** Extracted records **
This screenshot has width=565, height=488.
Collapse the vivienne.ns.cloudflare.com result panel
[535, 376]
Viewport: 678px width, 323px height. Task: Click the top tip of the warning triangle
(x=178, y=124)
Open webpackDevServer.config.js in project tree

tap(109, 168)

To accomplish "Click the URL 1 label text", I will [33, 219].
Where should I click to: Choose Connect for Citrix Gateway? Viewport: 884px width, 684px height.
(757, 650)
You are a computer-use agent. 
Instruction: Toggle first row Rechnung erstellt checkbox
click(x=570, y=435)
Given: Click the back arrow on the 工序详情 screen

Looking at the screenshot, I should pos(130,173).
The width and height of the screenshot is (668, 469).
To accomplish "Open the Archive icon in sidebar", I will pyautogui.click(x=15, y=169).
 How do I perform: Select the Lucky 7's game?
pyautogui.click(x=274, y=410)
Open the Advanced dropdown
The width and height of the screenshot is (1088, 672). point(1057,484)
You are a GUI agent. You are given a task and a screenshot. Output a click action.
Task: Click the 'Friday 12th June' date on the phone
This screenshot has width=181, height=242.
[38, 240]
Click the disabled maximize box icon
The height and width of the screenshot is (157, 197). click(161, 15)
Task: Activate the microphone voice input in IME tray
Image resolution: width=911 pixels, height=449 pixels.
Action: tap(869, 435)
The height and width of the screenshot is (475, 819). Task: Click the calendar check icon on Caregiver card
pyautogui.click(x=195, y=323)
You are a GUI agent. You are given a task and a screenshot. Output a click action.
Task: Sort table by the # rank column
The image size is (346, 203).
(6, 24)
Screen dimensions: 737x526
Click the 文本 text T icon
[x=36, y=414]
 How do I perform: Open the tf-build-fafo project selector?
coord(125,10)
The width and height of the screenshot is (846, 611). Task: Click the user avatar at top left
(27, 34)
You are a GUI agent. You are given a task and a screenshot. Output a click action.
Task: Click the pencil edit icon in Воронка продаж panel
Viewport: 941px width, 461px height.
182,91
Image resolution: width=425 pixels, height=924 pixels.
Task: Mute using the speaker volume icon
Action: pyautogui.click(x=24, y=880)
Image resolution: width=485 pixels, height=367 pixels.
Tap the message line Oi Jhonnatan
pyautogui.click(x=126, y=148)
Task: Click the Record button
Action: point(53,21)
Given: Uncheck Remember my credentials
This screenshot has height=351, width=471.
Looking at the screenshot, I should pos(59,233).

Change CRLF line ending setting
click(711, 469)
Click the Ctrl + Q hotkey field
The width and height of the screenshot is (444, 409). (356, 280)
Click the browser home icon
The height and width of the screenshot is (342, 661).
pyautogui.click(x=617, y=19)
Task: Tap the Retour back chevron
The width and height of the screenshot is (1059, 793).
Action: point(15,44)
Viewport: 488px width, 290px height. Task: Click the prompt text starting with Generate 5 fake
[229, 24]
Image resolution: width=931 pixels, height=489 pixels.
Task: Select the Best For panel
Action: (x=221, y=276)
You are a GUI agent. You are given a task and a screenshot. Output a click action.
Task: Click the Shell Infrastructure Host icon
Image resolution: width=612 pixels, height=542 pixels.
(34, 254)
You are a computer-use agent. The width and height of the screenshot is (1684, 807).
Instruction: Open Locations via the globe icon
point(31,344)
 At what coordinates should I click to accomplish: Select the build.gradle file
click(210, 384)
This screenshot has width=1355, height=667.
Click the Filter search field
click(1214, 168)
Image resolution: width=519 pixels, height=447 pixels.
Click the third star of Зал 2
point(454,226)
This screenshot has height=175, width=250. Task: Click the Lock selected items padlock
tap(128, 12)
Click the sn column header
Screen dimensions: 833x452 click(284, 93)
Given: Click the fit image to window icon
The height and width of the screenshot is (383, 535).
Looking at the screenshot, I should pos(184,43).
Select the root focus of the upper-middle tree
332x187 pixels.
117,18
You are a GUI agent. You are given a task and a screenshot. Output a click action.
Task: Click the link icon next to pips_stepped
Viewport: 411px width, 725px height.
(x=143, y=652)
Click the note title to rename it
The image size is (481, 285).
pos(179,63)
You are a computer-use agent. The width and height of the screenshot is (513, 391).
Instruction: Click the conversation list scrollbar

** Your objective **
Please rewrite the lines of the records from the one containing "Image resolution: width=519" through the end of the records as a JSON list of strings, one string per line, leaving out blank lines.

** Output of the task **
[
  "Image resolution: width=519 pixels, height=447 pixels.",
  "Click the third star of Зал 2",
  "point(454,226)",
  "This screenshot has height=175, width=250. Task: Click the Lock selected items padlock",
  "tap(128, 12)",
  "Click the sn column header",
  "Screen dimensions: 833x452 click(284, 93)",
  "Given: Click the fit image to window icon",
  "The height and width of the screenshot is (383, 535).",
  "Looking at the screenshot, I should pos(184,43).",
  "Select the root focus of the upper-middle tree",
  "332x187 pixels.",
  "117,18",
  "You are a GUI agent. You are given a task and a screenshot. Output a click action.",
  "Task: Click the link icon next to pips_stepped",
  "Viewport: 411px width, 725px height.",
  "(x=143, y=652)",
  "Click the note title to rename it",
  "The image size is (481, 285).",
  "pos(179,63)",
  "You are a computer-use agent. The width and height of the screenshot is (513, 391).",
  "Instruction: Click the conversation list scrollbar"
]